La violenza urla

Il video di un padre che urla, si dimena scomposto per difendere un figlio che è accusato di aver commesso l’odioso crimine di stupro è violento. Sono immagini che urtano la sensibilità e andrebbero quasi censurate, se non fosse che vederle, sentirle, restituisce quella che è ancora, purtroppo, una convinzione diffusa ad ogni livello culturale e sociale: la donna se la va sempre a cercare.

Quatto ragazzi che saltellano in mutande con il pisello di fuori si possono al massimo reputare coglioni, mentre la ragazza che partecipa, più o meno consapevole, all’euforia collettiva, non solo è meritoria di epiteti che ledono la sua dignità complessiva, ma è anche una vigliacca, bugiarda, al punto di arrivare a nascondersi dietro accuse infamanti, non si sa per quali benefici.

“Arrestate me – grida con tempi teatrali perfetti, il difensore mediatico degli allegri satiri danzanti – mio figlio è innocente!”. In un perverso gioco di sapienti intrecci comunicativi vuole smuovere la compassione dei genitori: l’ego di “innocenti” madri e silenziosi padri che hanno visto infangare l’onore dei propri rampolli per quella che rimane una bravata.

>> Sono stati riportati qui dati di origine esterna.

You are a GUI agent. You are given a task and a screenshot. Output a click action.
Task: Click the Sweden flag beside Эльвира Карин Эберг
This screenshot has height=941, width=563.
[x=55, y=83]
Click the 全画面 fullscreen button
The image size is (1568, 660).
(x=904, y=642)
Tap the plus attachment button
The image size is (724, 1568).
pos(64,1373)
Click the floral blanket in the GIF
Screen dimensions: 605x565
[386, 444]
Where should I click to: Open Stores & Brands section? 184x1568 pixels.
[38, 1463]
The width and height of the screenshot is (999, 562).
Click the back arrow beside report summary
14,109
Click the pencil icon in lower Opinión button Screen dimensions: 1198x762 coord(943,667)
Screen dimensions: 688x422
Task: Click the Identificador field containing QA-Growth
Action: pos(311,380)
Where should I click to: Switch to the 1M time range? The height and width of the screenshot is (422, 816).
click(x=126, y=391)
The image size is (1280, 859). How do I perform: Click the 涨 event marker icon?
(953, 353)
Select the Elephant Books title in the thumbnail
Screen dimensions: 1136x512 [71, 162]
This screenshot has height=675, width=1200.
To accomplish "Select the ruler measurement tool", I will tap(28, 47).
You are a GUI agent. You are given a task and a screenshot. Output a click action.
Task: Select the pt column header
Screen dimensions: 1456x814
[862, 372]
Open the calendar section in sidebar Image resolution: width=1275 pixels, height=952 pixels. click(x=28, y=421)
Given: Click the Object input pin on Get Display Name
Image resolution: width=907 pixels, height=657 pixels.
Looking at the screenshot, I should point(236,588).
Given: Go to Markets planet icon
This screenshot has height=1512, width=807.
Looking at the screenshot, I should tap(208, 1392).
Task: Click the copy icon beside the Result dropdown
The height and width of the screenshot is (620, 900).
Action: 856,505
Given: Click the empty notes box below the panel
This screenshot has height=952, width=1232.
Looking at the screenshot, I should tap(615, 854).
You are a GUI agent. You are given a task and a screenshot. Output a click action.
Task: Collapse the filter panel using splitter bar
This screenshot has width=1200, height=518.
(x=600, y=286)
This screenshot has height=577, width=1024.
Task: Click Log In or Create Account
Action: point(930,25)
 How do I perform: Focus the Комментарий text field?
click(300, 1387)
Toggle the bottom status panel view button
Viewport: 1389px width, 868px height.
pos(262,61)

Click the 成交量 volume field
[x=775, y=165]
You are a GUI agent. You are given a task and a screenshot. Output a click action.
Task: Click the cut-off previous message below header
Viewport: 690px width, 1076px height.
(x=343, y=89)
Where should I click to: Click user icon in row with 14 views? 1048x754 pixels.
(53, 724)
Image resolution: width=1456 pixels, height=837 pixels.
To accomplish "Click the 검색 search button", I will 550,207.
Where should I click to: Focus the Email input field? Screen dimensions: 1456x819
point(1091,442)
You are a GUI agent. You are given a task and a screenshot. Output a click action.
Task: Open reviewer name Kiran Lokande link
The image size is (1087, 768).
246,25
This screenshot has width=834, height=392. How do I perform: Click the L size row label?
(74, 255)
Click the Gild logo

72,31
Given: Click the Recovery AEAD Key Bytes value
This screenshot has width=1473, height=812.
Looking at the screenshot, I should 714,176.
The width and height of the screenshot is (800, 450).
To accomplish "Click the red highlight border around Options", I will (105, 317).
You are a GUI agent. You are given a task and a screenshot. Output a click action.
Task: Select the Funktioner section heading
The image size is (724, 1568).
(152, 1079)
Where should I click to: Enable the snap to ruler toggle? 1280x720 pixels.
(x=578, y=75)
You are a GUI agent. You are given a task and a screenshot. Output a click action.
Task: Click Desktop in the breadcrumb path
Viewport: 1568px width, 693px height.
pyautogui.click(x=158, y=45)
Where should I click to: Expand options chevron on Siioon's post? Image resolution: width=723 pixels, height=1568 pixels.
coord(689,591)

La giovane fanciulla, sola con quattro ragazzi perché così aveva voluto, consapevole del rischio che finisse coinvolta in un’orgia, è andata a fare surf il giorno dopo, “evidente fosse serena e consenziente”. La tesi di colui che, si ignora con quale ruolo giudiziario irrompa in quello che sarà un processo vero, è lapalissiana per chiunque non abbia mai vissuto un trauma così forte da lacerare ogni percezione naturale.

Il corifeo aizza le folle, occupando ogni anfiteatro visibile per un minuto e 39 nel quale si perde, sarà un lapsus, solo quando deve pronunciare la parola “consensualità” che assomiglia nell’eloquio ad una bofonchiante “conseguenzialità”. Non ci sono dubbi: se si decide di andare in una villa con quattro coglioni, la conseguenza è che berrai fino a perdere i sensi, come minimo sarai afferrata per i capelli e ti presterai ai giochi che il gruppo deciderà per te.

Violenza, ignoranza, incitazione, rischio, paura. Rimangono sensazioni nette e stridenti in chi non ha subito ciò che è toccato in sorte alla ragazza stuprata e ai suoi genitori, ma ha un figlio maschio ed una figlia femmina. Sento urlare, sì, la responsabilità di ribadire ancora una volta, senza la possibilità di platee infinite che: No, no, no e ancora no! Se un’amica o una semplice conoscente decide di venire a bere e a divertirsi con te, non significa in automatico che puoi approfittare di lei. Se lo fai, non sei un coglione, sei uno stupratore, commetti un reato per cui è giusto che ne paghi le conseguenze. E ancora: no, no, e no, se sei allegra e vuoi passare una serata con un ragazzo che hai appena conosciuto, non devi aspettarti che sia naturale ti prenda per i capelli e ti violenti. Soprattutto non è colpa tua, ma sei vittima ed è sacrosanto che denunci, con i tempi che servono per elaborare la paura e la delusione.

Finite le riprese della sciagurata performance, si ha la sensazione che il protagonista, asciugata la saliva eccessiva prodotta, si beva un bicchiere d’acqua e chieda, a chi lo ha immortalato nel suo ennesimo show di pessimo gusto, se sia andato bene, per poi tornare a riprendere le sue normali attività.

A noi donne resta invece la rabbia, la stessa che provano anche tanti uomini non coglioni, non criminali, non stupratori, perché toccherà continuare a dire a sé stesse, a figlie, amiche e sorelle: “state attente a chi incontrate, perché ad ogni livello sociale e culturale, se non rimarrete sempre vigili, diverrete doppiamente colpevoli, difficilmente vittime, e ancora più difficilmente libere.”